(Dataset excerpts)

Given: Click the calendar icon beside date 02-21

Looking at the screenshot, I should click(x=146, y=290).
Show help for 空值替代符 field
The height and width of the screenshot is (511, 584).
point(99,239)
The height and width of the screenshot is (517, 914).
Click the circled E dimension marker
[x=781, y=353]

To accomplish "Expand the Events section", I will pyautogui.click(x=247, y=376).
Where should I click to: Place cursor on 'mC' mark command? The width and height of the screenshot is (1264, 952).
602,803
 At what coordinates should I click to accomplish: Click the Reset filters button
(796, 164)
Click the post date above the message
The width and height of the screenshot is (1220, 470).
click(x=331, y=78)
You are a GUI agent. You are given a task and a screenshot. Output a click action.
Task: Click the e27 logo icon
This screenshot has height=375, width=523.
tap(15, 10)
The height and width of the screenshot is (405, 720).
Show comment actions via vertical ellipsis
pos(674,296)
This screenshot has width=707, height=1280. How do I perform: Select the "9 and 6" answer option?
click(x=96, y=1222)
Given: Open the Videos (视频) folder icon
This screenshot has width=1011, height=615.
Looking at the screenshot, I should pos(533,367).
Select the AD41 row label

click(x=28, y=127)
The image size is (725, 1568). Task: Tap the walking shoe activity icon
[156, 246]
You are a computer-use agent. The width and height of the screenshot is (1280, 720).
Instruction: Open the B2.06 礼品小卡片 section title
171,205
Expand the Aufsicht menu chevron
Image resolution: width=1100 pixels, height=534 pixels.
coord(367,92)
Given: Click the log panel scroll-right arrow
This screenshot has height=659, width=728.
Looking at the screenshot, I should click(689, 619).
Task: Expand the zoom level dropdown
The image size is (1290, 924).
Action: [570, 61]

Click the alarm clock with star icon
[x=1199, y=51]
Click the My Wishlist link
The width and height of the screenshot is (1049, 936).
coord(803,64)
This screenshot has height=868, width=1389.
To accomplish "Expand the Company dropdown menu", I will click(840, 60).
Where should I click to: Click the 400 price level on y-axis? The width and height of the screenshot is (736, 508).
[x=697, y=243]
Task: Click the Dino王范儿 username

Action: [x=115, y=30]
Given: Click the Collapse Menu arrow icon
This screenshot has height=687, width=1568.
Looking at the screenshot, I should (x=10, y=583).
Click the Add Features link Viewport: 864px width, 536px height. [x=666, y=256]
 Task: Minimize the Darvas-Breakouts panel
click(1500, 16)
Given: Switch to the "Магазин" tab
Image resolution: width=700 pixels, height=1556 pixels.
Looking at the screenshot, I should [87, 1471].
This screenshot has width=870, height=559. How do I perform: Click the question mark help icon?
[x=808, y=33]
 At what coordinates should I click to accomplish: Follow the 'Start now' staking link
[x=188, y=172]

BRIEF: Retype each line above exactly as written.

RESPONSE BELOW:
Given: Click the calendar icon beside date 02-21

Looking at the screenshot, I should click(x=146, y=290).
Show help for 空值替代符 field
The height and width of the screenshot is (511, 584).
point(99,239)
The height and width of the screenshot is (517, 914).
Click the circled E dimension marker
[x=781, y=353]

To accomplish "Expand the Events section", I will pyautogui.click(x=247, y=376).
Where should I click to: Place cursor on 'mC' mark command? The width and height of the screenshot is (1264, 952).
602,803
 At what coordinates should I click to accomplish: Click the Reset filters button
(796, 164)
Click the post date above the message
The width and height of the screenshot is (1220, 470).
click(x=331, y=78)
You are a GUI agent. You are given a task and a screenshot. Output a click action.
Task: Click the e27 logo icon
This screenshot has height=375, width=523.
tap(15, 10)
The height and width of the screenshot is (405, 720).
Show comment actions via vertical ellipsis
pos(674,296)
This screenshot has width=707, height=1280. How do I perform: Select the "9 and 6" answer option?
click(x=96, y=1222)
Given: Open the Videos (视频) folder icon
This screenshot has width=1011, height=615.
Looking at the screenshot, I should pos(533,367).
Select the AD41 row label

click(x=28, y=127)
The image size is (725, 1568). Task: Tap the walking shoe activity icon
[156, 246]
You are a computer-use agent. The width and height of the screenshot is (1280, 720).
Instruction: Open the B2.06 礼品小卡片 section title
171,205
Expand the Aufsicht menu chevron
Image resolution: width=1100 pixels, height=534 pixels.
coord(367,92)
Given: Click the log panel scroll-right arrow
This screenshot has height=659, width=728.
Looking at the screenshot, I should click(689, 619).
Task: Expand the zoom level dropdown
The image size is (1290, 924).
Action: [570, 61]

Click the alarm clock with star icon
[x=1199, y=51]
Click the My Wishlist link
The width and height of the screenshot is (1049, 936).
coord(803,64)
This screenshot has height=868, width=1389.
To accomplish "Expand the Company dropdown menu", I will click(840, 60).
Where should I click to: Click the 400 price level on y-axis? The width and height of the screenshot is (736, 508).
[x=697, y=243]
Task: Click the Dino王范儿 username

Action: [x=115, y=30]
Given: Click the Collapse Menu arrow icon
This screenshot has height=687, width=1568.
Looking at the screenshot, I should (x=10, y=583).
Click the Add Features link Viewport: 864px width, 536px height. [x=666, y=256]
 Task: Minimize the Darvas-Breakouts panel
click(1500, 16)
Given: Switch to the "Магазин" tab
Image resolution: width=700 pixels, height=1556 pixels.
Looking at the screenshot, I should [87, 1471].
This screenshot has width=870, height=559. How do I perform: Click the question mark help icon?
[x=808, y=33]
 At what coordinates should I click to accomplish: Follow the 'Start now' staking link
[x=188, y=172]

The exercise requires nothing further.